Before any of that even took place, on the way up to the farm, we discovered that the Etruscan burial site that had been closed the other day when we tried to go, was now open, so we went in. The Etruscans lived here 6000 years before Jesus Christ and these tombs and sites are being found everywhere. This one has was discovered in the late 90’s and they have been carefully uncovering the site ever since. There is a stairway to a temple, and 3 buriel grounds on the site. There is a river that is making things difficult and they are having to reroute it over one site, so they can get to the other 2 bigger sites, first. It is really amazing to be able to see what they are doing and what is being uncovered. The Eruscan families buried here were very rich, and much of the gold jewelry and pottery being found is taken to the museum, though there are pictures of it on the walls of a makeshift building that we went into. They had renditions of what they thought the site looked like originally, and what it looked like at different stages of the archaeological dig. When I was here 6 years ago there was no fence around it, and we could walk right up to the dig. This time they have learned to keep people out and we could view it from a platform above.  This is the part of the trip that I always wonder if people will like. Will our guests love this history and be amazed at the age and beauty of what we are seeing? Well of course! Thank goodness, they do love it as much as I do and appreciated that little stop very much.

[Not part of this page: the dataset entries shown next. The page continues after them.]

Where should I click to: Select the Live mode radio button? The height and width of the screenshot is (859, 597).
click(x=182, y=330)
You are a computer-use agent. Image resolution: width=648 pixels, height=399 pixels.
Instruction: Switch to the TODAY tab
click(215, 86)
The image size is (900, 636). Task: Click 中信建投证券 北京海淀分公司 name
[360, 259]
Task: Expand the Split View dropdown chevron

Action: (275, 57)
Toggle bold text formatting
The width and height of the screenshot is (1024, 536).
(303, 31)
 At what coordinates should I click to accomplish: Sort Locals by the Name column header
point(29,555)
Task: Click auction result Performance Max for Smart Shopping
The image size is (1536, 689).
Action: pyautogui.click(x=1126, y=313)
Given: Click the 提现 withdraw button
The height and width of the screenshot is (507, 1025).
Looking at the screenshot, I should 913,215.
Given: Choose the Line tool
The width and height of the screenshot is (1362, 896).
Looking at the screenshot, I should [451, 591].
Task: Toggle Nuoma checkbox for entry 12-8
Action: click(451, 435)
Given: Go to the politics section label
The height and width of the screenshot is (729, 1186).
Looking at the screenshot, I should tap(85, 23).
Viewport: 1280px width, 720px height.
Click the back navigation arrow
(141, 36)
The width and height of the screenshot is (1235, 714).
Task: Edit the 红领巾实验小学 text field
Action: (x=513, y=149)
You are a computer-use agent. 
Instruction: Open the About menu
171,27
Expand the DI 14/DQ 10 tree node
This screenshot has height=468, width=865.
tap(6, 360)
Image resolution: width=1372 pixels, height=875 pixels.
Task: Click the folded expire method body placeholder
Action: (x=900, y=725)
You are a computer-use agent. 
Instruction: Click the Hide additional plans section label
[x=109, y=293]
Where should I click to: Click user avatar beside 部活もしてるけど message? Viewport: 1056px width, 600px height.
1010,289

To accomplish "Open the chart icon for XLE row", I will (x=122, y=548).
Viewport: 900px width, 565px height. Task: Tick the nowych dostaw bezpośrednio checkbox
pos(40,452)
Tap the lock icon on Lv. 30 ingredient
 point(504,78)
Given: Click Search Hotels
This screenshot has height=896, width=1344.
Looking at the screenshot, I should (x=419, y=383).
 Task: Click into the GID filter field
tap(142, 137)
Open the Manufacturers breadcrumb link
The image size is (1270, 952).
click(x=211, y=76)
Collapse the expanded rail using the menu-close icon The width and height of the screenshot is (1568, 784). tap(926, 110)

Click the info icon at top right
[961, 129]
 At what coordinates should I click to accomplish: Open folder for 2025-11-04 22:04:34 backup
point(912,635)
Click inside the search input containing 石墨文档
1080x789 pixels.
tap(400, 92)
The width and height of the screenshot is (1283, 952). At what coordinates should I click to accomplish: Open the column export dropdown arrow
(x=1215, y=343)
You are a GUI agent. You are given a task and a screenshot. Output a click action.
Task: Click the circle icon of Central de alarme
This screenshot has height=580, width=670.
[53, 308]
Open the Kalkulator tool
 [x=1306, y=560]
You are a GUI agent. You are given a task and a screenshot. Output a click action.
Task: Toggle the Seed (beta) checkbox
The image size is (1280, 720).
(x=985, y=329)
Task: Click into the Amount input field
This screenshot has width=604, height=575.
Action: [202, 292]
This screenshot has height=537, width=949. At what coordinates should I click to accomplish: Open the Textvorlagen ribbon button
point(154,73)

When we got back to Poggio al Sole everyone retreated to various napping places while a few of us took turns getting a great massage. Dinner was a light soup and salad (well, it was a hearty Ribollita, and it was not exactly super light, but compared to the rest of the meals we have had it was very light!) and I was glad to know that my  menu choice was perfect for everyone. No one wanted a full meal and we enjoyed the comfort of the rustic soup. We got to bed about an hour and a half earlier than usual and I was very happy for that!

Today we go to visit Assisi, another wine-maker, have a pasta making class, and I am sure there will be more singing. This is a dream come true and it is so beautiful to share it with these special people who have joined us. Ciao for now!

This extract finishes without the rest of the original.